Custom rules can be used to validate schemas and data in ways that
the builtin rules don’t cover. Rules
are stored in Registry objects and thus custom rules can be
added to any instantiated fluffy class objects: Registry,
Schema or Validator.
Rules added to fluffy objects can be used to flexibly validate and
transform data, but they must follow the same structure as the builtin
rules. This structure is what allows the Schema and
Validator to apply them correctly. The following sections
cover the structure of custom rules and how to add them to fluffy
objects.
Custom rules
To add custom rules, add_rule (and variants) are used.

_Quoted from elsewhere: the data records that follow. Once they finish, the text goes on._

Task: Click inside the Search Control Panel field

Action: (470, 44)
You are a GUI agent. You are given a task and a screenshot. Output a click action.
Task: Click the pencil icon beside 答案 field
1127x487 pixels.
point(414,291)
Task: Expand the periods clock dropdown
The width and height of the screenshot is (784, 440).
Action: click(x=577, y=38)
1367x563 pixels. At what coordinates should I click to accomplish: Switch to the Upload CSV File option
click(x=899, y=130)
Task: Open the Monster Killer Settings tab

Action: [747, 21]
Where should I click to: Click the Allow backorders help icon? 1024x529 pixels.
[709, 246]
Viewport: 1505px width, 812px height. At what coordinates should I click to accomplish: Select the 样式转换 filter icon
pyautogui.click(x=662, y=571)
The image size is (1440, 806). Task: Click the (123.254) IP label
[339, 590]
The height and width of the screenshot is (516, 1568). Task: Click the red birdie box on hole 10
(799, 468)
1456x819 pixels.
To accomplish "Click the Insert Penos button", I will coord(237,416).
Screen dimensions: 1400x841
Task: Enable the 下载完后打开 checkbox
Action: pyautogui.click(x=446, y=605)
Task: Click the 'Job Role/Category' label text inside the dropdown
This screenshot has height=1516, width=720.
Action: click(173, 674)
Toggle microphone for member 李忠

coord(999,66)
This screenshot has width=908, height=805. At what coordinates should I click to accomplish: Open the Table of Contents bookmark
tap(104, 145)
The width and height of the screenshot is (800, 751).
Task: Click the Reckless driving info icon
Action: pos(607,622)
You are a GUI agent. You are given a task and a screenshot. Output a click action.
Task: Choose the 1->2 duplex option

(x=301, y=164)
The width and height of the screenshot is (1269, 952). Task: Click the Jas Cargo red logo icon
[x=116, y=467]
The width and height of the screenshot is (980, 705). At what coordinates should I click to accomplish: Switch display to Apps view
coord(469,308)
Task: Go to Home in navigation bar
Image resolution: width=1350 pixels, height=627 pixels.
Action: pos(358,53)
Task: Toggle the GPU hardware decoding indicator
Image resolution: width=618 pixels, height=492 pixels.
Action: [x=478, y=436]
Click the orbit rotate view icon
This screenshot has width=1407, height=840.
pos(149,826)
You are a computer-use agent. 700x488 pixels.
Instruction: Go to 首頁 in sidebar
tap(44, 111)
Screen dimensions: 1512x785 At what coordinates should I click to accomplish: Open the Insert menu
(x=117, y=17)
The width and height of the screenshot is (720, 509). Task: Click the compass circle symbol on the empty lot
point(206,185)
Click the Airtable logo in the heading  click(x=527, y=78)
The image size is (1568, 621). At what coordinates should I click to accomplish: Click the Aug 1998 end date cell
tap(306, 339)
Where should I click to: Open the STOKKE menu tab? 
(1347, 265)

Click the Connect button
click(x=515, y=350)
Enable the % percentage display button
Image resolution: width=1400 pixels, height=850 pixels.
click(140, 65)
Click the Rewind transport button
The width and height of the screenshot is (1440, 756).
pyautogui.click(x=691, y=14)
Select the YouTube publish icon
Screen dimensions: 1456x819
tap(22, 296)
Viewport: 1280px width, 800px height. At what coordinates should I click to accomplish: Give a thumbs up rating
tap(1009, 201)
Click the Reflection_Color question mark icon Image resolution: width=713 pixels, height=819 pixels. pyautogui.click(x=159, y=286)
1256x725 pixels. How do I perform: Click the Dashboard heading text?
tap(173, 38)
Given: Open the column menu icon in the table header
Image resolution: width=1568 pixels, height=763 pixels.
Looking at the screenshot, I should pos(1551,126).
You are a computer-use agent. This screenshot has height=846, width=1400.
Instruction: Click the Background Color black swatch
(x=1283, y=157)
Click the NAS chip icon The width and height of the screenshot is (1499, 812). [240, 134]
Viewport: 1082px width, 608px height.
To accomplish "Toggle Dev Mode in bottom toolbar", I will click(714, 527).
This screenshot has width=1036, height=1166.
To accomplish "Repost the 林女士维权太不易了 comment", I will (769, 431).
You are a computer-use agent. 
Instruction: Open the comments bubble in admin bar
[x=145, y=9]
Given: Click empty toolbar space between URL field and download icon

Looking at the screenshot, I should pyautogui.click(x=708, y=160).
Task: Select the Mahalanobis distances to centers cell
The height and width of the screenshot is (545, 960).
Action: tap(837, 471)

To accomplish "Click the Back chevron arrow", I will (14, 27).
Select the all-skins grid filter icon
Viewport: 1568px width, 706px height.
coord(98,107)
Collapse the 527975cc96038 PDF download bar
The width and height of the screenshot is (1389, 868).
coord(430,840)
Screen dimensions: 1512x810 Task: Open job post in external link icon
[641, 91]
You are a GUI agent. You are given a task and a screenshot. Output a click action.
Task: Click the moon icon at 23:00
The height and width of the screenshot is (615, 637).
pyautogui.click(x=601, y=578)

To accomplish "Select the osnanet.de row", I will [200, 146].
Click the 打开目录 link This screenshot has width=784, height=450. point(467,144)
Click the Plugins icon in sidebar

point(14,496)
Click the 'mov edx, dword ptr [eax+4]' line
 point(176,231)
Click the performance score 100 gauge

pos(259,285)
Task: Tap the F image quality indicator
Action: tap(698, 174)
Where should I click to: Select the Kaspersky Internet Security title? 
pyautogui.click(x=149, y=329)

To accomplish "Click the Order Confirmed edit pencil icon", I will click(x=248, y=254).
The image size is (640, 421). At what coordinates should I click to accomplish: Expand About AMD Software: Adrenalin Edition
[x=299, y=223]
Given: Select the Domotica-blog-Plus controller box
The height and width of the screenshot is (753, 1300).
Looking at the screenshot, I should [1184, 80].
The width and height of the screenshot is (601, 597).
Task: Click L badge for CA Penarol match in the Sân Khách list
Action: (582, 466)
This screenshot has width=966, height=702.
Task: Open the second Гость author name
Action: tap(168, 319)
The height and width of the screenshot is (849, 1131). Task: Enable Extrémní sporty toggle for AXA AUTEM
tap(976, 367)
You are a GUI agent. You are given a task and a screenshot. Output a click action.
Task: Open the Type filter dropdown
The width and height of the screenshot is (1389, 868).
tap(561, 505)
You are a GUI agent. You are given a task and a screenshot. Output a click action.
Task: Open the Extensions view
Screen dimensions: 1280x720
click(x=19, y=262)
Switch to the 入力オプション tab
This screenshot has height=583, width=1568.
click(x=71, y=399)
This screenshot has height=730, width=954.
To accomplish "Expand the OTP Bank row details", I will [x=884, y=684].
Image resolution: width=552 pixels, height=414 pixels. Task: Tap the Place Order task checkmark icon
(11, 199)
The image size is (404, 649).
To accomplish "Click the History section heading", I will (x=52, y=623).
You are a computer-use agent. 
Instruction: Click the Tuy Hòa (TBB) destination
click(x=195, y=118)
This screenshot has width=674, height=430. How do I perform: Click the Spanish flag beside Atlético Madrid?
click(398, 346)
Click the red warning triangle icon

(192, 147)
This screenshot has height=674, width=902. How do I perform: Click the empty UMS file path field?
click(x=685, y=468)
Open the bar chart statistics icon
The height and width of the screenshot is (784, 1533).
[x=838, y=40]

Each new rule requires a unique name, a transformation/validation
function for the data, a validation function for the schema value, and a
rule type.
add_rule(
obj,
name,
validator_fn,
schema_fn = NULL,
rule_type = c("validate", "control", "transform", "finalize")
)See later sections for adding new type/coerce rules and cross rules.
Keywords
In fluffy rules, .self, .schema and
.data are reserved keywords that refer to the fluffy object
the rule is being applied to and the schema/data being validated,
respectively.
.self is the fluffy object the rule is being applied to,
so for schema validation it is the Schema object and for
data transformation/validation it is the Validator object.
This allows the rule functions to access properties of the relevant
fluffy object, such as the Registry of rules.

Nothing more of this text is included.